**QUESTIONS:**
**A.** In the blog post on grief and pregnancy loss, which book by Steven Hayes does the writer credit with helping them through grief?
**B.** Please resume the blog post on grief and pregnancy loss after its final sentence.

**TEXT BLOCK:**
•••••

If you would like to hear the talk, you can now watch it on YouTube using this link –

Below is a more general link to the other talks on mental health awareness which are being organised by Speak On over the next week –

https://www.eventbrite.co.uk/o/speak-on-30579274956

ACT, Grief and Pregnancy Loss

Often when we think of grief, we think of the loss of a loved one, a friend or family member. Those of us unlucky enough to experience miscarriage also experience the loss of a loved one we never got to meet. Those of us who experience stillbirth experience the loss of a baby that never got the chance to grow up. This week the local media covered a horrific tragic accident where a 91-year-old lady drove her car onto the pavement, killing a 3-year-old child and injuring a mother. I can’t imagine the pain of losing a child in that way, my mind blocks it to protect me when I think about it. I was on the exact spot the accident happened with my own child a few days before the accident – there but for the grace of god go I. I have felt as though a cloud has been hovering over me since hearing the news and noticed worry that I may know the child since they were the same age as my daughter. My thoughts then moved on to acknowledging that whether I personally know the child is irrelevant – a mother is still without her child tonight. My experience with grieving is that the pain of loss is there to show us what we value. I have been feeling vicariously sad this week because of my love for my own children. Rather than wallow in grief, I have also learned that my sad and angry feelings can become a springboard for acting on my values, which was the sentiment behind writing this blog. I will be forever in Steven Hayes’ debt for writing “Get out of your mind and into your life”. I read the book when I was grieving the loss of my dad which happened during my clinical training, and if I hadn’t I’m not sure I would have found a way to both move forward with the grief and complete my training while doing so. My husband celebrates his 40th birthday this month and that day will also be the 11th anniversary of my dad’s death. Later in the year, the anniversary of when I first met my husband also marks the anniversary of my first miscarriage. Love and loss go hand in hand.

•••••

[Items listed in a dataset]
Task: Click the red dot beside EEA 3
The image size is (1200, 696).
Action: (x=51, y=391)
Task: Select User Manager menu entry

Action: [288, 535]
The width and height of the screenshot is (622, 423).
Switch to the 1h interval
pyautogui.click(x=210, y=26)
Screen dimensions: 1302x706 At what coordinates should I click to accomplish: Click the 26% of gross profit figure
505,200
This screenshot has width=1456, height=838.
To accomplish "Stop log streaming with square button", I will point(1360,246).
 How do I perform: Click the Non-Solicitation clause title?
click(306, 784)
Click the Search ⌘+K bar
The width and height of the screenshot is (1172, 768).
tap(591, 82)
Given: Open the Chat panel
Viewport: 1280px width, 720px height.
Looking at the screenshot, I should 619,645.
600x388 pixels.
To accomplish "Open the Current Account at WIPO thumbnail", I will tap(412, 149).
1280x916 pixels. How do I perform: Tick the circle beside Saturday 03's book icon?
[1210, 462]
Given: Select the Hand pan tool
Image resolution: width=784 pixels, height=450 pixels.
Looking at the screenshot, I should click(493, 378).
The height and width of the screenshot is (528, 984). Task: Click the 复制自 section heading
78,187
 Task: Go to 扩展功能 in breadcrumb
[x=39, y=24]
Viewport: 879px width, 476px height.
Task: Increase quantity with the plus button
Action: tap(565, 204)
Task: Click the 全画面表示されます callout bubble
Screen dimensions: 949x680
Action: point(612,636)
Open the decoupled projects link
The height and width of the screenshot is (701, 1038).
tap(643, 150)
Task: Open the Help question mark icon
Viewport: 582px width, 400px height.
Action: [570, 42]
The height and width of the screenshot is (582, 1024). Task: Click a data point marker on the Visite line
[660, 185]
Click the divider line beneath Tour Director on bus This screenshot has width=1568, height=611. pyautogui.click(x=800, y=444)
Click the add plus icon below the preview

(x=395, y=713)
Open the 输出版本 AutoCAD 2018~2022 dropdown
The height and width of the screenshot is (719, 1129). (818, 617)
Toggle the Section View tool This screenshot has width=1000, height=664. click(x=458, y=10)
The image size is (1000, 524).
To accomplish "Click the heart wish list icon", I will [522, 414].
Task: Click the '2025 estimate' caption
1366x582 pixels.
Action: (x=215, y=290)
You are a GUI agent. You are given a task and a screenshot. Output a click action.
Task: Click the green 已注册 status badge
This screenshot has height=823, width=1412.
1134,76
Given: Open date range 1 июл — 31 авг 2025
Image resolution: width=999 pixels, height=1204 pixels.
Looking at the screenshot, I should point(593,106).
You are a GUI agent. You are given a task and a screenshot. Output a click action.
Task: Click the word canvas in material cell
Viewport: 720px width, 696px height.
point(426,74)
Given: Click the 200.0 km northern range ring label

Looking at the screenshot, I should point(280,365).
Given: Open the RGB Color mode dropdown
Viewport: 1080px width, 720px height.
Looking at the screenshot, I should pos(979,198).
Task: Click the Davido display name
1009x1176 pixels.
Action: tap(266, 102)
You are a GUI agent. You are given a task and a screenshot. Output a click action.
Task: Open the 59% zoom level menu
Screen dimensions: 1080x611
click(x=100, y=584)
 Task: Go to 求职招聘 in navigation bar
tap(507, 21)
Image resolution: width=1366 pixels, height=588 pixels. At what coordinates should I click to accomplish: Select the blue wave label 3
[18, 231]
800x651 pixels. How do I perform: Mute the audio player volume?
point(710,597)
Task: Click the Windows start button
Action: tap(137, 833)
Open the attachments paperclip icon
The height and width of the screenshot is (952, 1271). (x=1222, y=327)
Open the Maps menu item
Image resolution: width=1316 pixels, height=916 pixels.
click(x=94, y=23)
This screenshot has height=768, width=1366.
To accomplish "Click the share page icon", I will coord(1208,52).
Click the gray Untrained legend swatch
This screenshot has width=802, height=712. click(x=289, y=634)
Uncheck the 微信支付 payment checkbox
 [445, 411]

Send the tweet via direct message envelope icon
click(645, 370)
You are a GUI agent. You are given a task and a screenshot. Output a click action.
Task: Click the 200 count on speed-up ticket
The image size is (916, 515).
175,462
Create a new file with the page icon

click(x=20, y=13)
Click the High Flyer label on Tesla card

•••••

**ANSWERS TO THE TASKS:**
**A.** “Get out of your mind and into your life”

**B.**
During Covid-19, we have been unable to attend a family funeral due to restrictions in place and I know lots of other families will have been in the same position. Funerals offer a ritual to mark the loss even for those of us who are not religious or seeking comfort from religion, and I feel for those who will have been denied that opportunity. Funerals are also an opportunity to support loved ones and connect which is key to actively coping with grief. There have also been many more people experiencing other kinds of losses during Covid-19 – the loss of the chance to experience an ending of primary school, the loss of the chance to finish high school, the loss of the chance to sit final exams in an exam hall at Uni, the loss of a long planned for wedding day, miscarriage or baby loss in isolation too. There are also other times in our lives we might experience a grief reaction, for example when told we have a chronic condition like dementia, or that our loved one does, or as a parent when we learn that our child will develop with a difference, like autism or a learning difficulty. Having set the scene, I thought I should move on to some ideas about how we can cope with grief and loss.        

Elizabeth Kubler Ross five stage model

  • Denial (avoidance, confusion, shock, fear)
  • Anger (frustration, irritation, anxiety)
  • Bargaining (searching for meaning, seeking connection, drive to share experience)
  • Depression (overwhelmed, helpless)
  • Acceptance (exploring options, planning for the future, moving on)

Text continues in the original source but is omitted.